Work order: Find the line with "Given: Click the Austin description paragraph" in the records below. Copy it and every line after it, up to and including the line with "Click the search magnifier in search box".

-.-.-

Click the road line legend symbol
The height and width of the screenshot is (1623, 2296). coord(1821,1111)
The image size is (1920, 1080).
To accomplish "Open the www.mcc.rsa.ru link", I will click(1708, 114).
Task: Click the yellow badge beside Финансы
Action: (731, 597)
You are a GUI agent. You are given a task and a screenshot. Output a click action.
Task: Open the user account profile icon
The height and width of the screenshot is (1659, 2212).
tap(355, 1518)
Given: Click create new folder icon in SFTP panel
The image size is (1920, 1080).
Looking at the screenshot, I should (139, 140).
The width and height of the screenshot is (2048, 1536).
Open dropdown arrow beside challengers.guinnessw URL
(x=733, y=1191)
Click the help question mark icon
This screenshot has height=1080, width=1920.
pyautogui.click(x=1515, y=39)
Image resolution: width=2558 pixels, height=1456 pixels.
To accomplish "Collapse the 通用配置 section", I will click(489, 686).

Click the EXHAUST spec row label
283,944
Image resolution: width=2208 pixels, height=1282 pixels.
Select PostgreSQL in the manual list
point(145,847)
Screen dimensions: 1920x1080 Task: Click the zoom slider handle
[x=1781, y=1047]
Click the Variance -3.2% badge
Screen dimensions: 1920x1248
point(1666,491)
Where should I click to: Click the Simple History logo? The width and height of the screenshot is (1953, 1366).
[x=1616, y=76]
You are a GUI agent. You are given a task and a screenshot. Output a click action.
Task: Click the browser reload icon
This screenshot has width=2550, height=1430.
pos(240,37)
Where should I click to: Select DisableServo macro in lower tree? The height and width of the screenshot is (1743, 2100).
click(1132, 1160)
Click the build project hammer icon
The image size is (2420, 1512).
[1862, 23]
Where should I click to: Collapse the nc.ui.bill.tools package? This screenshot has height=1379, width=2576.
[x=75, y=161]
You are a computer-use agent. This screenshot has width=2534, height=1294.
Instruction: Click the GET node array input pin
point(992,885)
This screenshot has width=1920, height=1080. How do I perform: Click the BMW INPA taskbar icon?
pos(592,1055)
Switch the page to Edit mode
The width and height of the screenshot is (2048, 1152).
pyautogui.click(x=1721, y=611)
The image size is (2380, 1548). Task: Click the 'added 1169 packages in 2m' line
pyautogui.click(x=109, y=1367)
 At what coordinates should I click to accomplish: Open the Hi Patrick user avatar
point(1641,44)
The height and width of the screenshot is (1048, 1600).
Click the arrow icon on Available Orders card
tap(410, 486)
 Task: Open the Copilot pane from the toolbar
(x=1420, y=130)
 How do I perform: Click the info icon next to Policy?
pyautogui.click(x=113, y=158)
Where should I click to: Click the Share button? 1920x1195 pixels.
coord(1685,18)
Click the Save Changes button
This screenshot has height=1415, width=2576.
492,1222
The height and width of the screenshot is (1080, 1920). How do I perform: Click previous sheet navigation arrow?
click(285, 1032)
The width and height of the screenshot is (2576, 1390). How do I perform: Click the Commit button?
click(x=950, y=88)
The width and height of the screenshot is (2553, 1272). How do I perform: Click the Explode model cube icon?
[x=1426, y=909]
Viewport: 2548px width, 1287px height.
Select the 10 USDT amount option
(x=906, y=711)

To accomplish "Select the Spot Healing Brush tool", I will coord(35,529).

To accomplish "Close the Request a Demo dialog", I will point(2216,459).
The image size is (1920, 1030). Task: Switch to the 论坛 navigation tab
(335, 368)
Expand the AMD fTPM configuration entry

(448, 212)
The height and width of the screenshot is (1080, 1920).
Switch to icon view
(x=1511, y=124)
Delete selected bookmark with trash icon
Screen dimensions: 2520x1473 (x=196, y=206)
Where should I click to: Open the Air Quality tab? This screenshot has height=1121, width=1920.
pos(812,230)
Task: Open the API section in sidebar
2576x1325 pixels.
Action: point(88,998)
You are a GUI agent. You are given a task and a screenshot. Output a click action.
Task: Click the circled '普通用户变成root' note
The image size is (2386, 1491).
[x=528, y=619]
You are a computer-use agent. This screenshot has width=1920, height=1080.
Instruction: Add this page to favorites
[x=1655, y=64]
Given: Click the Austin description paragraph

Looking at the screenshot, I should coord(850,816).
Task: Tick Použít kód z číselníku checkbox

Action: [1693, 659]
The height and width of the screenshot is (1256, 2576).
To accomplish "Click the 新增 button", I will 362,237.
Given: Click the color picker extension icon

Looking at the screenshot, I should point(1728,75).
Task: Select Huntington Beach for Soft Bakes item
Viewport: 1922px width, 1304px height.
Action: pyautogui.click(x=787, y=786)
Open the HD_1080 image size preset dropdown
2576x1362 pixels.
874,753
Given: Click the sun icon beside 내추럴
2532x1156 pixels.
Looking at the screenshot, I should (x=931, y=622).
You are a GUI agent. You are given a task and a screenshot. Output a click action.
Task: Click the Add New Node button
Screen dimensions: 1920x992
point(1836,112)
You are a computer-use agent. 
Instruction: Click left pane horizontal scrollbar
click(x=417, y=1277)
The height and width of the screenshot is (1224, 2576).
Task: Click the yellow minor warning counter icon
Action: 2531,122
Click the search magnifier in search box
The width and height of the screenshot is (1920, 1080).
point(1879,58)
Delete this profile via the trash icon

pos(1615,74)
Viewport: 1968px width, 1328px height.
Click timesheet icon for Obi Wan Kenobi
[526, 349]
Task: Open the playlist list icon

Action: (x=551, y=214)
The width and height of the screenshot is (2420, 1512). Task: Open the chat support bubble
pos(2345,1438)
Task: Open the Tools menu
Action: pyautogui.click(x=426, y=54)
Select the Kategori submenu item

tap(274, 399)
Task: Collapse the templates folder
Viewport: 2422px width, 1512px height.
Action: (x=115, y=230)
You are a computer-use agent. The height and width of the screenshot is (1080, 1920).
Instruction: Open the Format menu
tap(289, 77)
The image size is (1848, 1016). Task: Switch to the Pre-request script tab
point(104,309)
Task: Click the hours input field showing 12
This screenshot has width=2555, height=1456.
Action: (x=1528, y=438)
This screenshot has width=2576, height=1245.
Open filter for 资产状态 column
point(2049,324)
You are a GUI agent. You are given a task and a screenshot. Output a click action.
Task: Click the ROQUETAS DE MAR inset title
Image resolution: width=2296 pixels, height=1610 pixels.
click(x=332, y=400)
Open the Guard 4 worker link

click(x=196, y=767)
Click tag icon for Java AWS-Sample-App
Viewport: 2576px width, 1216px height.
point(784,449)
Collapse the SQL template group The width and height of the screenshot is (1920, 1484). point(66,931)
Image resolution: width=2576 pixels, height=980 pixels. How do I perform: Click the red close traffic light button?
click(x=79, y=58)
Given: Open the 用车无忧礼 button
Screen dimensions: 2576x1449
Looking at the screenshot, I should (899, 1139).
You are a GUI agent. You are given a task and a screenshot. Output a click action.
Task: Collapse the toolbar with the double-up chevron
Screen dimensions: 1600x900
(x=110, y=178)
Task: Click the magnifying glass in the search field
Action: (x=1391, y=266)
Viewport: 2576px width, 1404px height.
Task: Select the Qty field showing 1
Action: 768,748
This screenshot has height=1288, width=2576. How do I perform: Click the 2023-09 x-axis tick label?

-.-.-

Your response:
Given: Click the Austin description paragraph

Looking at the screenshot, I should coord(850,816).
Task: Tick Použít kód z číselníku checkbox

Action: [1693, 659]
The height and width of the screenshot is (1256, 2576).
To accomplish "Click the 新增 button", I will 362,237.
Given: Click the color picker extension icon

Looking at the screenshot, I should point(1728,75).
Task: Select Huntington Beach for Soft Bakes item
Viewport: 1922px width, 1304px height.
Action: pyautogui.click(x=787, y=786)
Open the HD_1080 image size preset dropdown
2576x1362 pixels.
874,753
Given: Click the sun icon beside 내추럴
2532x1156 pixels.
Looking at the screenshot, I should (x=931, y=622).
You are a GUI agent. You are given a task and a screenshot. Output a click action.
Task: Click the Add New Node button
Screen dimensions: 1920x992
point(1836,112)
You are a computer-use agent. 
Instruction: Click left pane horizontal scrollbar
click(x=417, y=1277)
The height and width of the screenshot is (1224, 2576).
Task: Click the yellow minor warning counter icon
Action: 2531,122
Click the search magnifier in search box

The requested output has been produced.